7 views

Skip to first unread message

Sep 28, 2006, 11:49:25 AM9/28/06

to

I recently ran into this statement

"Some roadway and traffic variables have a clear effect on the lateral

position of the motorist

during both passing and non-passing events. However, several variables

are only statistically

significant in one of these cases. One regression model may include a

variable that is statistically

insignificant if it is significant in the other in order to maintain

the same independent variables

among the two events and to ultimately generate a measure for the

change in lateral position of

the motorist."

I am not a statistician but this struck me as a bit strange. Can anyone

comment on the idea of keeping a non-significant variable in a model in

order to match another model? I

Sep 28, 2006, 6:15:38 PM9/28/06

to

On 28 Sep 2006 08:49:25 -0700, "John Kane" <jrkr...@gmail.com>

wrote:

wrote:

What makes sense is to keep variables in models because you

expect them to be meaningful.

The too-frequent, common mistake is to drop variables from an

equation merely because they fail to be "statistically significant"

in a particular case.

The question of stepwise regression has comments from years

ago collected in my stats-FAQ.

--

Rich Ulrich, wpi...@pitt.edu

http://www.pitt.edu/~wpilib/index.html

Sep 28, 2006, 9:04:36 PM9/28/06

to

Richard Ulrich wrote:

> On 28 Sep 2006 08:49:25 -0700, "John Kane" <jrkr...@gmail.com>

> wrote:

>

> > I recently ran into this statement

< not very informative nor necessary statement snipped to answer

the stated question>

> >

> > I am not a statistician but this struck me as a bit strange. Can anyone

> > comment on the idea of keeping a non-significant variable in a model in

> > order to match another model?

Variables that are not "statistically significant" are kept NOT for

the reason of matching anything in most of the common usage.

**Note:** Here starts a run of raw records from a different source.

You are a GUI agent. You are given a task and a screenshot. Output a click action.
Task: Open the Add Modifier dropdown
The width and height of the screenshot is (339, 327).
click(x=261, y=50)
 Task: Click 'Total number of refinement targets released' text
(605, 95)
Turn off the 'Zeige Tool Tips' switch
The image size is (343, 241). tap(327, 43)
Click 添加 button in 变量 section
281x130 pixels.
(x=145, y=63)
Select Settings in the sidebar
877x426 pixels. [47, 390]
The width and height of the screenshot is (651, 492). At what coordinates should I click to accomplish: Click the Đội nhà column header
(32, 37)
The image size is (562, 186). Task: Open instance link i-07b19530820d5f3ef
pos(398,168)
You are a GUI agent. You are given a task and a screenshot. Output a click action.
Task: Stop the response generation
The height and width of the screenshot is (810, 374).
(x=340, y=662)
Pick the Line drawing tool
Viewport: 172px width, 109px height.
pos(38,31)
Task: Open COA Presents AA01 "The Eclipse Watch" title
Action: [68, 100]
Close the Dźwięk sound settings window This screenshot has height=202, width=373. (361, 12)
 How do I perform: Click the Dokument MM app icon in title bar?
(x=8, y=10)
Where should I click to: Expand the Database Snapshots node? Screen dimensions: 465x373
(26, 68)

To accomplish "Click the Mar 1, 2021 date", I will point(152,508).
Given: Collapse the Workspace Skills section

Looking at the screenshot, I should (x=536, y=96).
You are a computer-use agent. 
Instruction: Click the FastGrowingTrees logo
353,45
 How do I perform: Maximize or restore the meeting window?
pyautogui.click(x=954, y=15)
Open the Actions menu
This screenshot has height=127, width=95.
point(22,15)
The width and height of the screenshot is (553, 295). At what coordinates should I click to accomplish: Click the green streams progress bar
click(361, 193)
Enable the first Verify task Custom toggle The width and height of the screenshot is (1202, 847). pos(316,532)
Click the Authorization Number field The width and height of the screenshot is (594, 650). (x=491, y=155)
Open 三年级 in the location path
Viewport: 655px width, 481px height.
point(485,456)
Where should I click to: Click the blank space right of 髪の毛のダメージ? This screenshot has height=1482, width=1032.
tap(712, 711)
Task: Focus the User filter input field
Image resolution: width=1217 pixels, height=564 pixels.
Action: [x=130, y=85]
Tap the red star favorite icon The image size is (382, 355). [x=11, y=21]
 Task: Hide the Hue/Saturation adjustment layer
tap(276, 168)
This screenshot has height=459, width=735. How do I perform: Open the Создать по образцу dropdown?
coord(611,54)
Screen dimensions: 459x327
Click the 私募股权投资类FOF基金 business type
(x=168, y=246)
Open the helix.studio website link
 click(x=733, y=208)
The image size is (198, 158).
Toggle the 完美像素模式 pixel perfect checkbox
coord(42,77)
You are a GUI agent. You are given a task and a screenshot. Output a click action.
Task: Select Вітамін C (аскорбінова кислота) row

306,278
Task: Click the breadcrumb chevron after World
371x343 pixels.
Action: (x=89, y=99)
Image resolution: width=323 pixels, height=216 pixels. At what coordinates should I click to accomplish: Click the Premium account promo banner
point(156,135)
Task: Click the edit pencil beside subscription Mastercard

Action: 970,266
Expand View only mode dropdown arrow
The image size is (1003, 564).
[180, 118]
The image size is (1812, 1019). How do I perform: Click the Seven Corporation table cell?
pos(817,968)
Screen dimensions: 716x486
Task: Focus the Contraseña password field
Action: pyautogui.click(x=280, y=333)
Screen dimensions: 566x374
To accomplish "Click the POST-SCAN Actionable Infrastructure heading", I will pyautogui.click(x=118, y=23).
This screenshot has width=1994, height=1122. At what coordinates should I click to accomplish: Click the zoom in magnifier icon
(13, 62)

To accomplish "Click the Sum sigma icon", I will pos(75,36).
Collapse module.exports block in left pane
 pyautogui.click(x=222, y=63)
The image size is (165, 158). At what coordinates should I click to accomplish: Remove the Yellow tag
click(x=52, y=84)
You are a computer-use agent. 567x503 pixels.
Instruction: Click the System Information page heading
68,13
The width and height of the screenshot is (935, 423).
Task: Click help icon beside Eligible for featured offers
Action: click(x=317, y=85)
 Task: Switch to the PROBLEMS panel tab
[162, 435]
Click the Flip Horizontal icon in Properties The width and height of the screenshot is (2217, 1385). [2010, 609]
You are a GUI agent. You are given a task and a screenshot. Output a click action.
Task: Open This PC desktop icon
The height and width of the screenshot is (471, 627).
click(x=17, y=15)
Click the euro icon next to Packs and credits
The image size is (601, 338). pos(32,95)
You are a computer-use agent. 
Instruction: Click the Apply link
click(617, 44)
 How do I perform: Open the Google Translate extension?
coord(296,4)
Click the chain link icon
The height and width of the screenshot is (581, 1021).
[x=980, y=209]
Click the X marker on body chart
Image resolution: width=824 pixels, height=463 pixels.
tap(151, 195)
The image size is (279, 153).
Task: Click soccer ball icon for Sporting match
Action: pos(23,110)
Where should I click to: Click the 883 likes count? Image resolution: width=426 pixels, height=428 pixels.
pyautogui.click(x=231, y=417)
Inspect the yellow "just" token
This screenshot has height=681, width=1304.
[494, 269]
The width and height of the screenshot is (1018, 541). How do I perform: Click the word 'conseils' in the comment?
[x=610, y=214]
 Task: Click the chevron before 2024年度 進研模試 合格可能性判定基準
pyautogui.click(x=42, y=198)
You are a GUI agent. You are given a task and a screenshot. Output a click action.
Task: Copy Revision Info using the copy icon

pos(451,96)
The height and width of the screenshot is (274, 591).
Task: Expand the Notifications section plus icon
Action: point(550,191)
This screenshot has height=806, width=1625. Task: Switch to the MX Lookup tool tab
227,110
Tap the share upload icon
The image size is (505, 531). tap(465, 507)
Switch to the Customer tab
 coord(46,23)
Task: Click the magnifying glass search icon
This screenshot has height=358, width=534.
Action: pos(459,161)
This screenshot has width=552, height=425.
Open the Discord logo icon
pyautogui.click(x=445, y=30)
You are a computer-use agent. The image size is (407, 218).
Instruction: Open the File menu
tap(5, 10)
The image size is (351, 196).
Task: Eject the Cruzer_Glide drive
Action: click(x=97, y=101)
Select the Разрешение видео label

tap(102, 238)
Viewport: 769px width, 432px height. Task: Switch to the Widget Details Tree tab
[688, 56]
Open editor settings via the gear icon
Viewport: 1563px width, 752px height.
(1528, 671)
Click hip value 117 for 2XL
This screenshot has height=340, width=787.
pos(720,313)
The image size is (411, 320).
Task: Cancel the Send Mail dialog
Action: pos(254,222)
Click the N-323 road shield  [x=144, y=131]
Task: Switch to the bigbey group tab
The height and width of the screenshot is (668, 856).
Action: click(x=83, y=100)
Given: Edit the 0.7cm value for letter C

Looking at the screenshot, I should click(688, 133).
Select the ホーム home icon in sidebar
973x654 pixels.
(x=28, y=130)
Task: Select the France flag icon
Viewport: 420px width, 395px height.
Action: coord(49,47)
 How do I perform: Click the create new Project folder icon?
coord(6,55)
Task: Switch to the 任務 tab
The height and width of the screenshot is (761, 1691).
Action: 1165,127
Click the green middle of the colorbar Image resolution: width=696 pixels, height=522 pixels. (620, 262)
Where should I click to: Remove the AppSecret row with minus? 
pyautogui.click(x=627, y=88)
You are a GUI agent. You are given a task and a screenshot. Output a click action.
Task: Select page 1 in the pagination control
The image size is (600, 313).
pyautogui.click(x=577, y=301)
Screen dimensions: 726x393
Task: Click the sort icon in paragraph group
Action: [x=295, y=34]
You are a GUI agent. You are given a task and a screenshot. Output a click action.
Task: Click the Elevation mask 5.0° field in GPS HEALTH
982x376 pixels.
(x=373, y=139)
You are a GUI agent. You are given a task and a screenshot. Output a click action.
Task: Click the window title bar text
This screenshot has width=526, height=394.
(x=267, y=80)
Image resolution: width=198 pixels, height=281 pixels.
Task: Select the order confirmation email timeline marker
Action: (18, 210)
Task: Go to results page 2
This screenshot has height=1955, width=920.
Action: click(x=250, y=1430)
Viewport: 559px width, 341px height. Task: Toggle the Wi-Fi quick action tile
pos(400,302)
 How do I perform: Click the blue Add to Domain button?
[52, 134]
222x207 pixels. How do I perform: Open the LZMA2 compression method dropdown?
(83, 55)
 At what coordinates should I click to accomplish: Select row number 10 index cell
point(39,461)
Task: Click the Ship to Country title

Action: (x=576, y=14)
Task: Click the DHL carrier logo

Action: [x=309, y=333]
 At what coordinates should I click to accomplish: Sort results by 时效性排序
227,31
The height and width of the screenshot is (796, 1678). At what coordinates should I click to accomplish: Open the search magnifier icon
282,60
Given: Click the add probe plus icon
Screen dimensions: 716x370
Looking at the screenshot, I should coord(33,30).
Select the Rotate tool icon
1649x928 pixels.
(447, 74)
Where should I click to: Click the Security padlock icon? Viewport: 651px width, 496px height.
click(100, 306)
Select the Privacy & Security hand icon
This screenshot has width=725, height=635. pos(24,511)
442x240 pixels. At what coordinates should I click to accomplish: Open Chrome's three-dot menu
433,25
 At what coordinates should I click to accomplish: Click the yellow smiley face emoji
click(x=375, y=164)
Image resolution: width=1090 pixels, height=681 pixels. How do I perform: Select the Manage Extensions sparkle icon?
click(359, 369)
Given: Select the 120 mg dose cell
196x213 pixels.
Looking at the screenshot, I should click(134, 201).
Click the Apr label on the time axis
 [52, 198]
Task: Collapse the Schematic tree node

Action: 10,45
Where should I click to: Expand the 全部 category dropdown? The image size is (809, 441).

Statistically REDUNDANT (superfluous, unnecessary) variables

are dropped because they not only add nothing to the model

but they may in fact make the model worse, much worse, in

terms of precision and stability.

Once you get away from those redundant variable cases, the

simplest answer to WHY you keep statisticall not-significant

variables is that for many problems, while they are not

statistically significant, they are much better than nothing. :-)

If you drop variables because they are statistically NOT

significant, they you may find, especially for sociological

data, that often you may end up with NO VARIABLE in a

regression equation because you have drop everything. :)

>

> What makes sense is to keep variables in models because you

> expect them to be meaningful.

That may be true sometimes, but often NOT true for seeking

only FITTING or PREDICTION models.

The "meaningful" idea is one of the common abuses by

social scientists in their misapplication of regression methods.

Variables do not have their unique meanings. In a multiple

regression, the meaning of a variable is its effect IN THE

PRESENCE OF ALL OTHER VARIABLES in the equation.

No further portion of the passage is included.